We further explored the possibility that chronic CS stimulation induces lasting adaptations by evaluating the ex vivo function of resistance arterioles. Mesenteric vessels isolated from rats treated with LD and not SD stimulation protocols showed increased sensitivity to PE, which was not dependent on the presence of endothelium (Fig. 4A, B). Chronic CS stimulation produces a sustained decrease in sympathetic output [10, 13, 14]. This might be expected to promote an adaptive increase in vascular sensitivity to adrenergic stimulation. Indeed, previous studies have shown that adrenergic sensitivity is matched to sympathetic output, and decreased sympathetic activity results in increased sensitivity to adrenergic stimulation [60]. These adaptations are also seen after sympathetic denervation, where reduced sympathetic output leads to a compensatory increase in the expression of α1-adrenergic receptors [61, 62]. While our finding that CS stimulation promotes PE-induced vasoconstriction is consistent with the literature, it is counterintuitive since we would expect vasoconstriction to increase MAP but not decrease it. Interestingly, in vivo infusion of PE during CS stimulation in dogs had no effect on MAP, suggesting the presence of adaptations that oppose vasoconstriction [58].

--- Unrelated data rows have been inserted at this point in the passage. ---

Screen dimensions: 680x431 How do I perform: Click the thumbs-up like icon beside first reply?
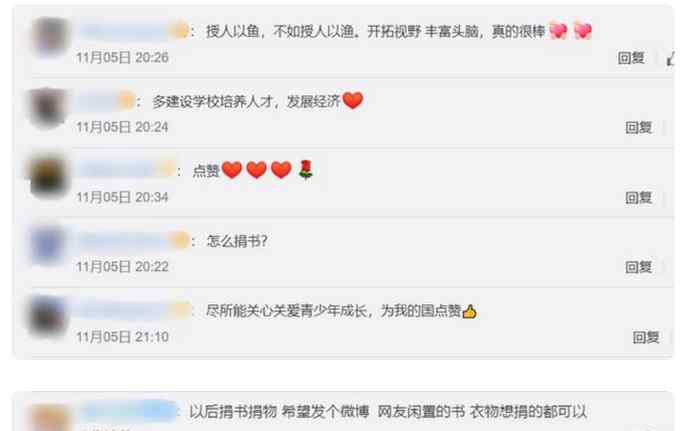(x=672, y=58)
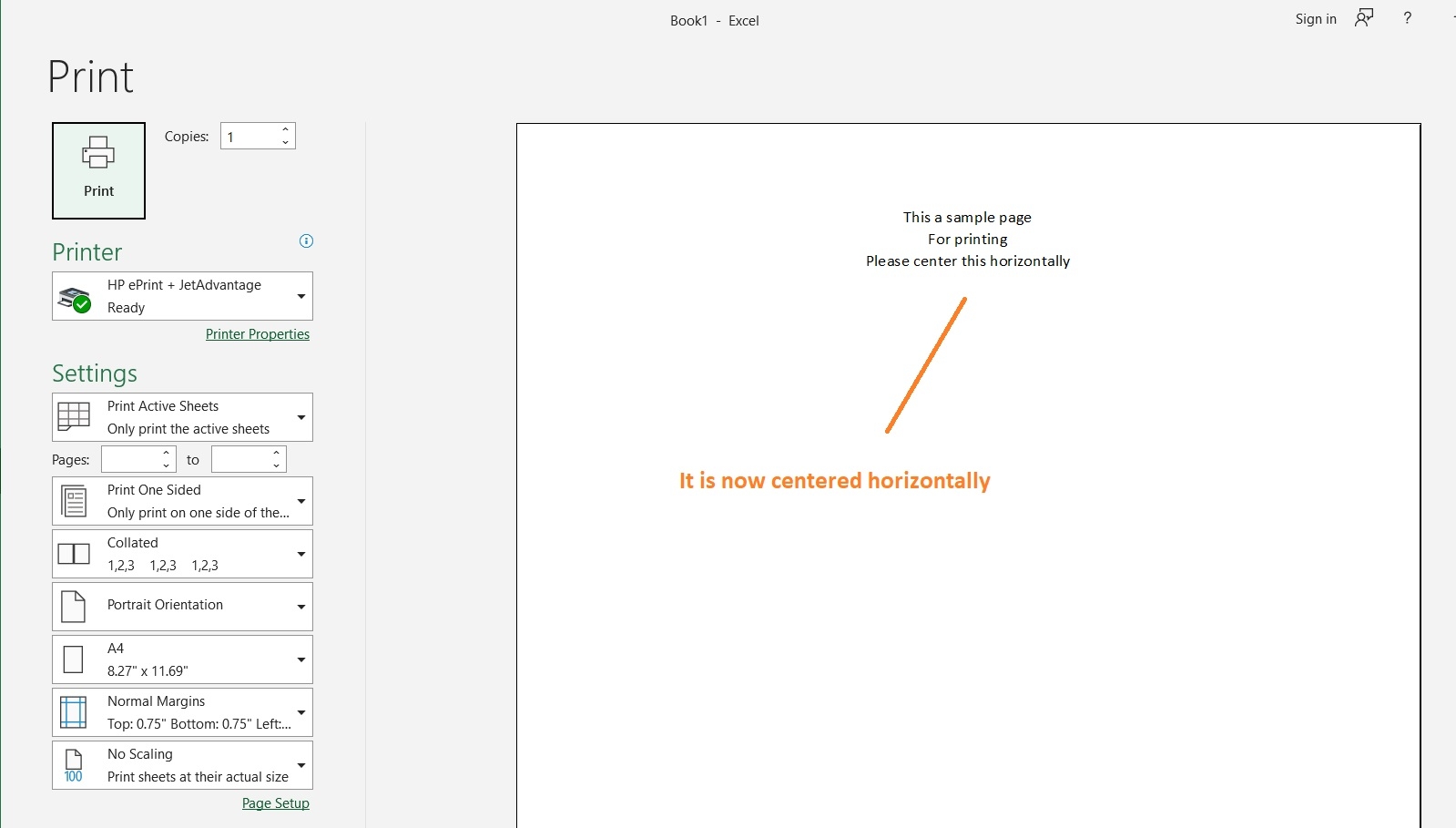Click the Print button with printer icon
Viewport: 1456px width, 828px height.
tap(98, 170)
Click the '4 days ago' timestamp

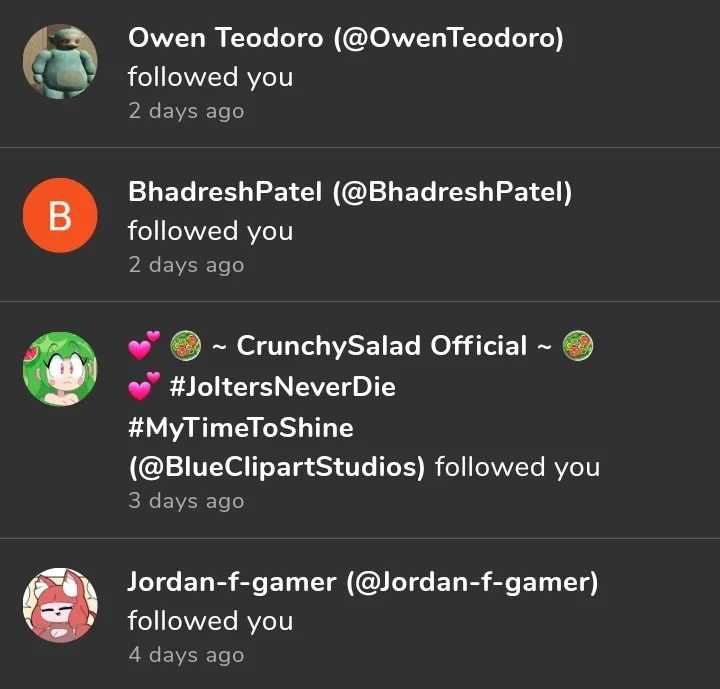[186, 655]
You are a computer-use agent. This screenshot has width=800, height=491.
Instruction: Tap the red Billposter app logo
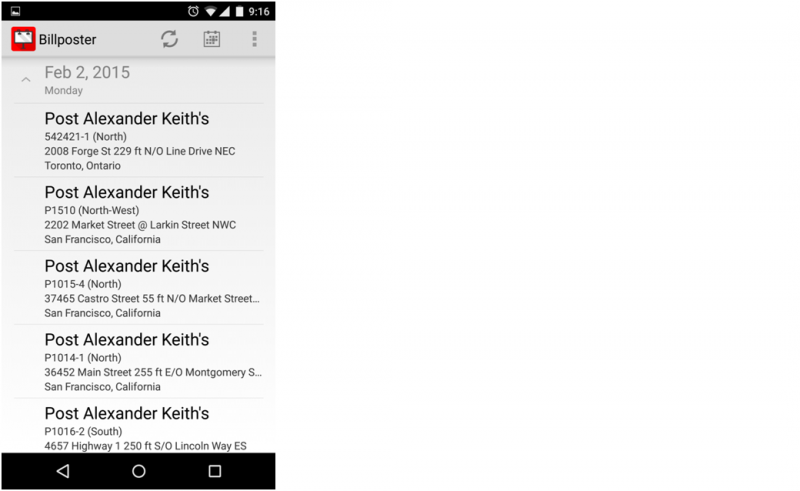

In conclusion, we show that the cardiovascular effects of chronic CS stimulation are intriguingly dependent on electrical stimulation parameters. Importantly, the careful selection of parameters not only determines changes in HR evoked during CS stimulation but is critical for driving lasting adaptations in the resistance vasculature. These findings are significant because they provide a rationale for improving baroreflex activation therapy in humans.